*Da svolgere*
Secondo l'estratto selezionato, in quale città il partito di Erdogan nega la vittoria del repubblicano Imamoglu?

*Estratto selezionato*
+++++
Porre sullo stesso piano il presidente turco e il premier israeliano potrebbe apparire a prima vista una forzatura, un tentativo azzardato. Eppure anche alla luce delle recenti elezioni che hanno dovuto affrontare condividono molti aspetti in comune

Nel suo palazzo imperiale di Ankara il presidente turco Erdogan si muove agitato da quando, lo scorso 31 marzo, ha subito un duro schiaffo alle elezioni municipali. Dopo 17 anni di potere incontrastato, il “Sultano” è uscito ridimensionato dalle urne perché è stato sconfitto per un pelo nella “sua” Istanbul, nella capitale Ankara e, in misura ben più evidente, a Smirne, la terza città del Paese. L’emorragia di voti è stata evidente, la rabbia del presidente e dei suoi delfini palpabile. Da settimane Erdogan strepita, denuncia «brogli» e chiede con insistenza il riconteggio dei voti. Soprattutto a Istanbul dove il suo partito (l’Akp) nega il successo del repubblicano Imamoglu (Chp) e promette che combatterà «per vie legali».
+++++
*Righe elencate*
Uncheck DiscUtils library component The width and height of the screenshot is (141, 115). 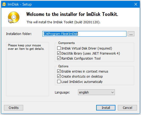click(59, 53)
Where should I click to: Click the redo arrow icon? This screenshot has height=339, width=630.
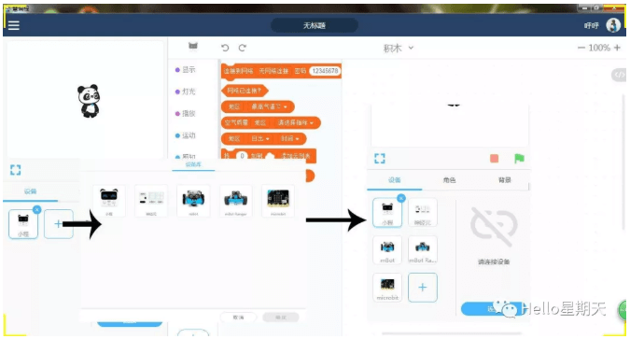coord(243,48)
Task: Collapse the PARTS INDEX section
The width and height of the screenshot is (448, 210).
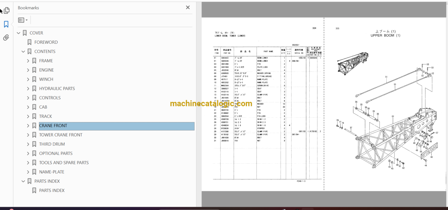Action: [x=23, y=181]
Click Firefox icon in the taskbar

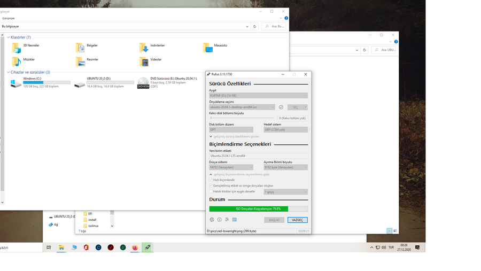point(135,247)
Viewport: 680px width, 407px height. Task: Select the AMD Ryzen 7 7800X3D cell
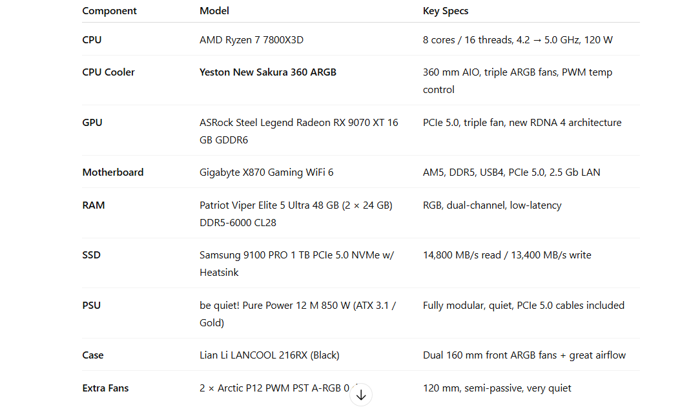click(x=251, y=40)
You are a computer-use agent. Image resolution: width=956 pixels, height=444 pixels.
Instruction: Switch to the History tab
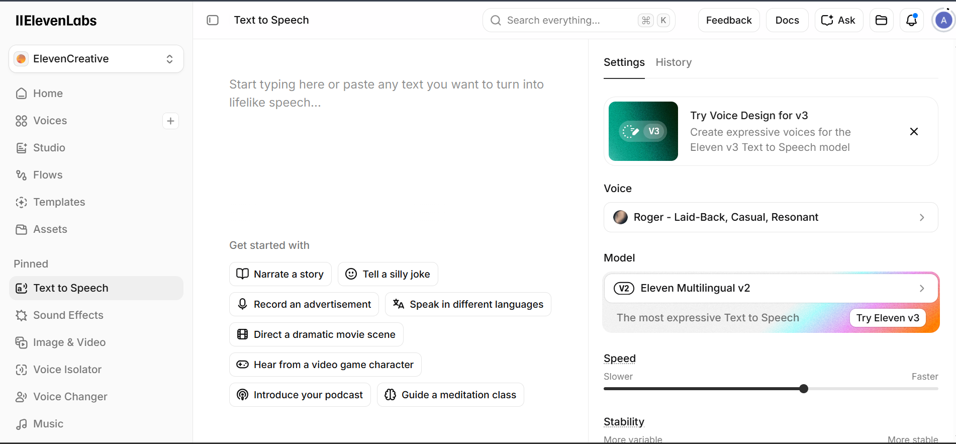(674, 62)
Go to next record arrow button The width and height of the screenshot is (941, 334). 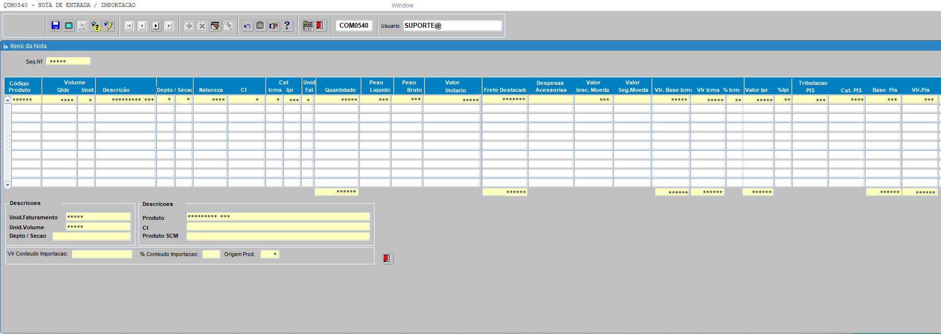[x=156, y=26]
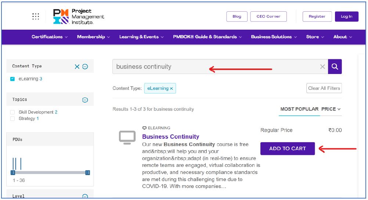The image size is (368, 200).
Task: Clear the Content Type filter with the X icon
Action: click(77, 67)
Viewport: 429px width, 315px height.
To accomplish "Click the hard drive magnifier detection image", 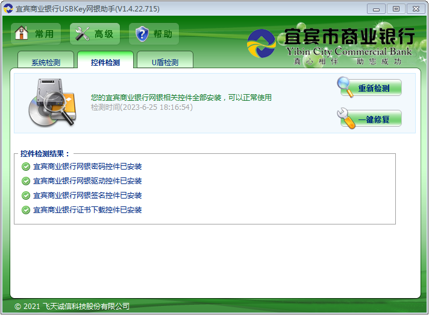I will click(52, 102).
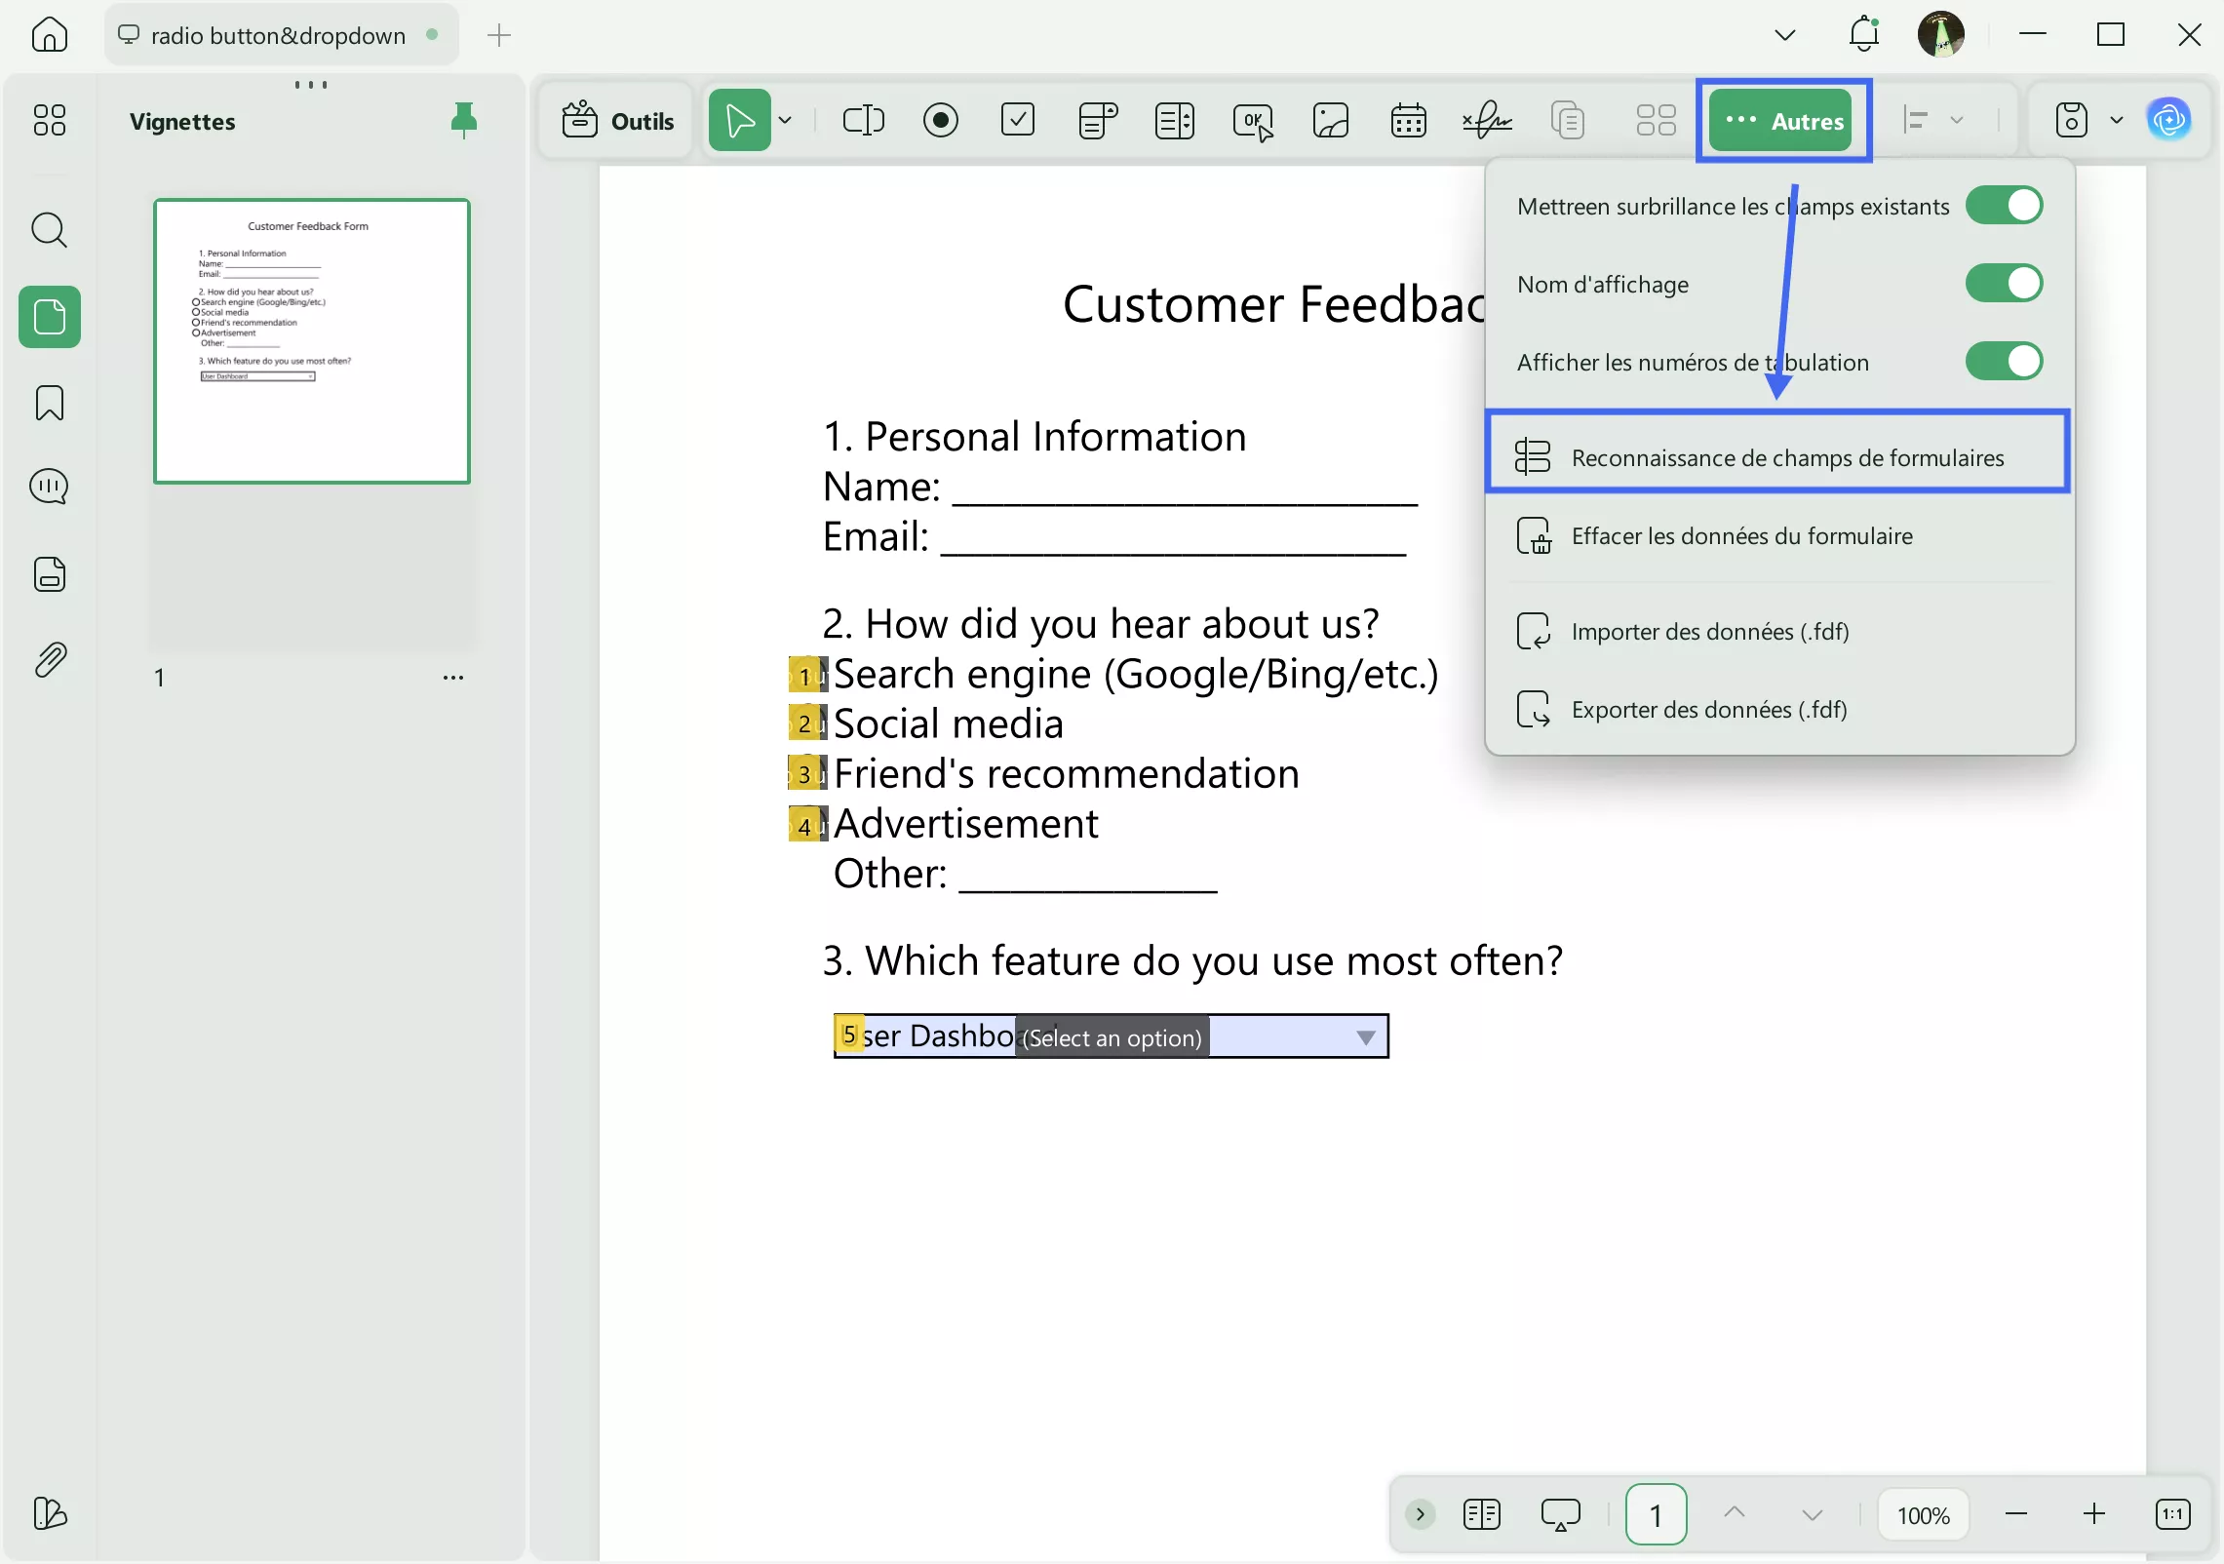Viewport: 2224px width, 1564px height.
Task: Click the Autres button
Action: tap(1782, 121)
+++++
*Risposta attesa*
A Istanbul.